La candidata presidencial y su fórmula, Juan Daniel Oviedo, rechazaron los destrozos en la localidad de Chapinero y alertaron sobre la falta de garantías para la oposición.

Vandalismo

La tensión política se tomó el norte de la capital del país tras el violento hostigamiento sufrido en la sede central de la senadora y candidata presidencial Paloma Valencia, ubicada en la carrera Séptima con calle 53.

En medio de jornadas de movilización, un grupo de encapuchados desvió su rumbo para arremeter con piedras, palos y pintura contra la fachada, destruyendo los ventanales principales y vandalizando un mural con los rostros de los candidatos.

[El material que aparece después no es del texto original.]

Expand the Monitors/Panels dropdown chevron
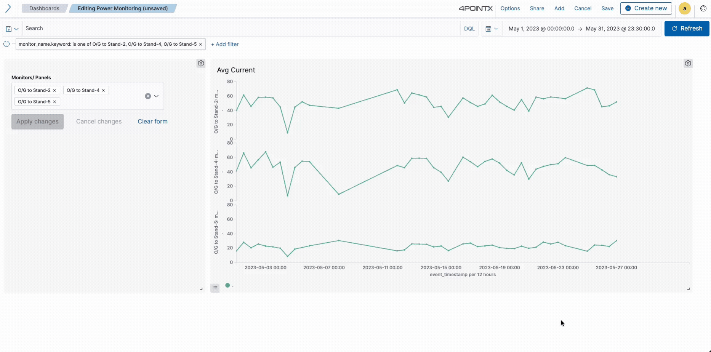Image resolution: width=711 pixels, height=352 pixels. click(x=156, y=96)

Desde las afueras de la edificación afectada y rodeada de su equipo, Valencia se pronunció con firmeza ante los medios y sus simpatizantes. La líder del Centro Democrático vinculó directamente el ataque con los discursos de sus contradictores políticos, asegurando que el mensaje que se le está dando a los manifestantes es el de destruir a todo aquel que piense diferente.

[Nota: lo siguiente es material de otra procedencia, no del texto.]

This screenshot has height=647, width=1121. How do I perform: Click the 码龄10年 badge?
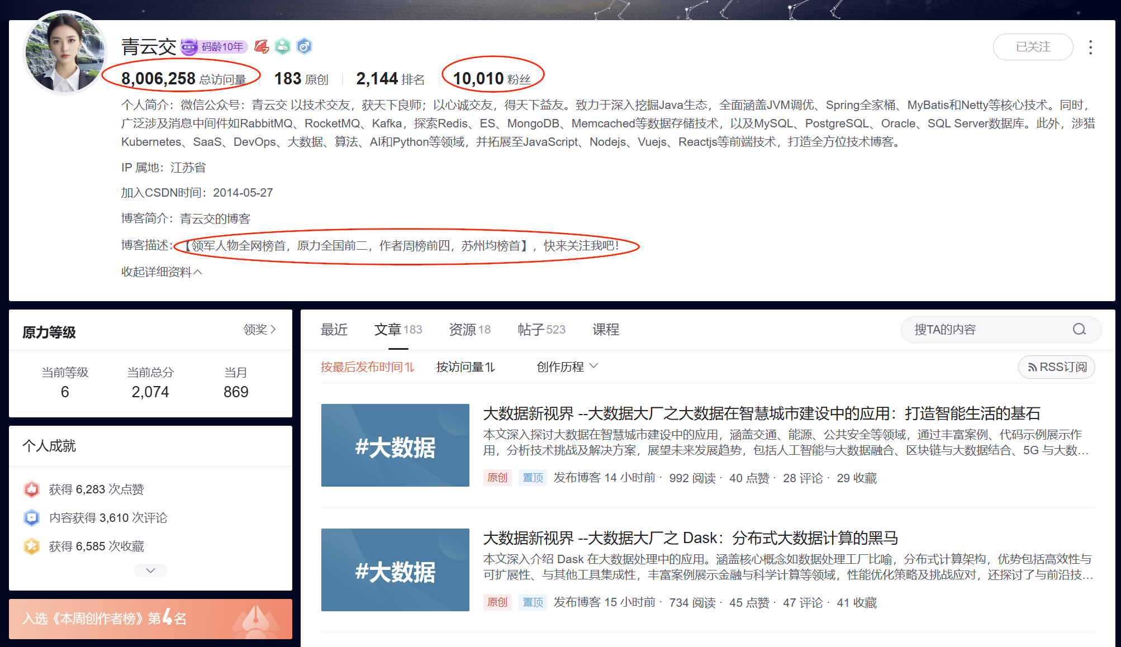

"Vinieron a destruir nuestra sede, igual que hicieron con la casa del presidente Uribe... Nos quieren amilanar y estigmatizar, pero no pasará porque los vamos a derrotar", enfatizó Valencia.

Asimismo, la candidata invitó a los ciudadanos a reflexionar sobre su voto, cuestionando si el país desea un gobierno que promueva la violencia o uno donde todas las familias puedan vivir tranquilas.

Por su parte, su fórmula vicepresidencial, Juan Daniel Oviedo, defendió la necesidad del debate pero rechazó contundentemente las vías de hecho. El candidato señaló que la democracia requiere de la contradicción y de posturas opuestas, pero advirtió que bajo ninguna circunstancia se puede justificar la incitación al odio ni el hostigamiento contra quienes están trabajando por el país.

El ataque provocó el rechazo inmediato de diversos sectores institucionales. Mientras el alcalde de Bogotá, Carlos Fernando Galán, calificó el vandalismo como una afrenta directa a la democracia, el Ministerio del Interior anunció el inicio de investigaciones judiciales y el reforzamiento de los esquemas de seguridad para las sedes políticas en todo el territorio nacional.